__Goal of the exercise__: Once you have located the line containing "You are a computer-use agent. Image resolution: width=1280" in the material below, return it exactly along with each line after it through the line containing "Given: Open the Resume button dropdown arrow".
*** Opening Data for analysis ***
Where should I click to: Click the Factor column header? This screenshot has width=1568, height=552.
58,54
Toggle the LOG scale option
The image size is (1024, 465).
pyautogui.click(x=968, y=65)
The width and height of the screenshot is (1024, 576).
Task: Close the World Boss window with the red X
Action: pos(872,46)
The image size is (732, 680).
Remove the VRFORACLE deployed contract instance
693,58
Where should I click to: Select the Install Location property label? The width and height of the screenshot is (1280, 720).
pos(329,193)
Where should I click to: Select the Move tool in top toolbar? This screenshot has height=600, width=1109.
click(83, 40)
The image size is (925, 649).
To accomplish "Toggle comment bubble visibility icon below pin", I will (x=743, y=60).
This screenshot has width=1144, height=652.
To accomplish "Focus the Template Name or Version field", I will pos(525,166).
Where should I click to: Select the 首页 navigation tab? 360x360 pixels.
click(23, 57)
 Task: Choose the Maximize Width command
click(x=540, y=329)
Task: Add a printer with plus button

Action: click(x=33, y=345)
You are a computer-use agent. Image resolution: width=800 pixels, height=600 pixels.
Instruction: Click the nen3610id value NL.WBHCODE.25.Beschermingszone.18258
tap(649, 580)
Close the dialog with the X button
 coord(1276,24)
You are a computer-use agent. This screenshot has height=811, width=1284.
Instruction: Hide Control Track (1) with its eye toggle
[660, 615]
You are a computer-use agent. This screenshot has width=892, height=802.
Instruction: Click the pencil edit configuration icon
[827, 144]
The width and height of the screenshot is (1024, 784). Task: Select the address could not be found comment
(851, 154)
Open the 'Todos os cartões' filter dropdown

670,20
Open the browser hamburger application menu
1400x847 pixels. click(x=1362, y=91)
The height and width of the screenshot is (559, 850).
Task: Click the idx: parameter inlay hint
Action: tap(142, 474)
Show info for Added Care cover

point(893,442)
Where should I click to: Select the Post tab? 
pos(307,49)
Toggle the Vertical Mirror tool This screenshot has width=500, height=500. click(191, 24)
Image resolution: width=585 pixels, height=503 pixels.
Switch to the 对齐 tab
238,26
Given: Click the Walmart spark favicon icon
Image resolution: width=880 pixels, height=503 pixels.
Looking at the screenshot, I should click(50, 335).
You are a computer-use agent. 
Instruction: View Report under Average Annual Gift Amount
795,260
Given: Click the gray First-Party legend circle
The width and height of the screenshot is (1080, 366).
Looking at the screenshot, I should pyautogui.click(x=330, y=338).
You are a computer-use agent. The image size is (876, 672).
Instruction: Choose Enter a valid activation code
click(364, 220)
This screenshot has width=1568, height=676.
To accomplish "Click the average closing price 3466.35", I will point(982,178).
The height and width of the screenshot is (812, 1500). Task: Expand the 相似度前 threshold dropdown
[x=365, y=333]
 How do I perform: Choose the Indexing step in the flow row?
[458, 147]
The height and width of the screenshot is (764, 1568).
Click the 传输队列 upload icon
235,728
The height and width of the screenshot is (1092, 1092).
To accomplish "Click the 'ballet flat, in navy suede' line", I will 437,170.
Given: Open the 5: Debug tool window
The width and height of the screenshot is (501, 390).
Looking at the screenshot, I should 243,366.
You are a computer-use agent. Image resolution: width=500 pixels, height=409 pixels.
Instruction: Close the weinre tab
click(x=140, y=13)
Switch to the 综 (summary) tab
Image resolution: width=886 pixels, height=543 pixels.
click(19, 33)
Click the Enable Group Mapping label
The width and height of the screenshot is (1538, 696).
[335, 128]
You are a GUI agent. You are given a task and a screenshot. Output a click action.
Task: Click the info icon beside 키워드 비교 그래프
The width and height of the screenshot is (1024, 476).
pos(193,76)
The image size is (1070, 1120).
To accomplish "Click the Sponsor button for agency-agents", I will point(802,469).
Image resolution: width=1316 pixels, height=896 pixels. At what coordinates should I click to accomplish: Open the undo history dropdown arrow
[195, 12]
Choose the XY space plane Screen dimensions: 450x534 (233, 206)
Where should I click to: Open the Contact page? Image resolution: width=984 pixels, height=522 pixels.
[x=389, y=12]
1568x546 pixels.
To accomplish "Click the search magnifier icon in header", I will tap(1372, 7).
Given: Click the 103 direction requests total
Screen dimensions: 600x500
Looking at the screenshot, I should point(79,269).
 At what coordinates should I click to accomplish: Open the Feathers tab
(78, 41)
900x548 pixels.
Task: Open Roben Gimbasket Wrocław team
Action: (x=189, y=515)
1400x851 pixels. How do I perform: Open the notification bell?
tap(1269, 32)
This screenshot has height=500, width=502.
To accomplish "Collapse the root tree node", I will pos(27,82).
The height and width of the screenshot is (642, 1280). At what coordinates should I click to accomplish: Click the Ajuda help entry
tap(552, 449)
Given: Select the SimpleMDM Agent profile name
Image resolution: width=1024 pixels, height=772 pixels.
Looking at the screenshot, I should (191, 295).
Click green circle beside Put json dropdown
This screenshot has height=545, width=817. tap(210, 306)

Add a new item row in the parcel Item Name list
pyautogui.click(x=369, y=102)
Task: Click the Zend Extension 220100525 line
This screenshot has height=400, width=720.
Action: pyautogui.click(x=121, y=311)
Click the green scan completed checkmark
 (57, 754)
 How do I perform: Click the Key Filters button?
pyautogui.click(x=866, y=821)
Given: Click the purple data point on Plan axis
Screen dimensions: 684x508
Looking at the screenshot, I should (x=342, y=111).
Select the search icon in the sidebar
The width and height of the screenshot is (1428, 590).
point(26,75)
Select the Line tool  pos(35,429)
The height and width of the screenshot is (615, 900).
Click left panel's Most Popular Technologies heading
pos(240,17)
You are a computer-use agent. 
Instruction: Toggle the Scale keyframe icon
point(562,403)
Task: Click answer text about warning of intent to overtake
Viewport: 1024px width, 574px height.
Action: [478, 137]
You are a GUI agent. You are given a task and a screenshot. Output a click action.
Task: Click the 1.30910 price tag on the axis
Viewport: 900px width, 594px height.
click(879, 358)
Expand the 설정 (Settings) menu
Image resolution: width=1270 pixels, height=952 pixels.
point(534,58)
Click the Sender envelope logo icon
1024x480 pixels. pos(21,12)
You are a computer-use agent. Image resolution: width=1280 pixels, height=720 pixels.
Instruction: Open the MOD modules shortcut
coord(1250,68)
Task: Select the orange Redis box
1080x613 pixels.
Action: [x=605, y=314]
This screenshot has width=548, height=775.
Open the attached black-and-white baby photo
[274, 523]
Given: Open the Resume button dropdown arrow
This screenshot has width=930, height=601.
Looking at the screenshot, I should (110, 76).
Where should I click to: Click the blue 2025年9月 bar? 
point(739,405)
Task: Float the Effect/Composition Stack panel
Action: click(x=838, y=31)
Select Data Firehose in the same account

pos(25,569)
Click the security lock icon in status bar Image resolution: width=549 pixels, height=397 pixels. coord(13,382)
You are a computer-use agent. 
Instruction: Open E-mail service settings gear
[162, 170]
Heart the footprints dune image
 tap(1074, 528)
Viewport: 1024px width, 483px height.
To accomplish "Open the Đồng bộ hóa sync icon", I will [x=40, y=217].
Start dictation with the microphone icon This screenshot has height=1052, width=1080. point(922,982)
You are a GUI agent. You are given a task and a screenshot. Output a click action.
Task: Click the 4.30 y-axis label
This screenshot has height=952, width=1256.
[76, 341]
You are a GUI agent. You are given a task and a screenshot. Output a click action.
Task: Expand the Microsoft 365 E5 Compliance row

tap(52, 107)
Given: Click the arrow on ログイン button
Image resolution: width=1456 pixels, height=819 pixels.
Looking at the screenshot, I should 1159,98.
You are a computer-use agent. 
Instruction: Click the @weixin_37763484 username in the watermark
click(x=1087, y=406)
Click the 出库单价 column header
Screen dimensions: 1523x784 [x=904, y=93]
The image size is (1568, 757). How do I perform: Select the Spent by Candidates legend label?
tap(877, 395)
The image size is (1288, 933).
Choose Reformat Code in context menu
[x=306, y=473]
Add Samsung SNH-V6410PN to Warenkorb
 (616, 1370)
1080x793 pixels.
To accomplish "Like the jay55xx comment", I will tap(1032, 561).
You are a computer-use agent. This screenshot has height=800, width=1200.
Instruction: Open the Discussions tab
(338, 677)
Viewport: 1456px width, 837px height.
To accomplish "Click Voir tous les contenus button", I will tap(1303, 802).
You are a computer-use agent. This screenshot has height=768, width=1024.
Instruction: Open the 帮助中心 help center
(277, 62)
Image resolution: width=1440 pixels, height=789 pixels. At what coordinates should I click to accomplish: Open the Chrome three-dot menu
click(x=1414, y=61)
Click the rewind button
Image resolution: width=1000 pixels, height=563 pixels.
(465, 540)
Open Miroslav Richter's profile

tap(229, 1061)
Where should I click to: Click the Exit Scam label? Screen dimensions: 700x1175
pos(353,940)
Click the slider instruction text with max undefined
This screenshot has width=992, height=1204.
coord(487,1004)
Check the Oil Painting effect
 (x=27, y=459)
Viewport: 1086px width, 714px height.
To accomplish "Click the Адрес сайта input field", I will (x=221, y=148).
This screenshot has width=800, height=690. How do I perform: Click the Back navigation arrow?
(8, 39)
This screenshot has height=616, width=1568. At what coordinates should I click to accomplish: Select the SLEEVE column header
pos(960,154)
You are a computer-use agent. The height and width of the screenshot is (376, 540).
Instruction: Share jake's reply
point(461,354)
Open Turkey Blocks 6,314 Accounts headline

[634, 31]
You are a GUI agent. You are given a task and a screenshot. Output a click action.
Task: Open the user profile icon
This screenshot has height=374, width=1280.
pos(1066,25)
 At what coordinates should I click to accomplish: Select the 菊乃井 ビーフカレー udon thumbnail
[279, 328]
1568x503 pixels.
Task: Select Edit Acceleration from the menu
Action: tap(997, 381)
*** Closing Data for analysis ***
__Task solution__:
You are a computer-use agent. Image resolution: width=1280 pixels, height=720 pixels.
Instruction: Open the MOD modules shortcut
coord(1250,68)
Task: Select the orange Redis box
1080x613 pixels.
Action: [x=605, y=314]
This screenshot has width=548, height=775.
Open the attached black-and-white baby photo
[274, 523]
Given: Open the Resume button dropdown arrow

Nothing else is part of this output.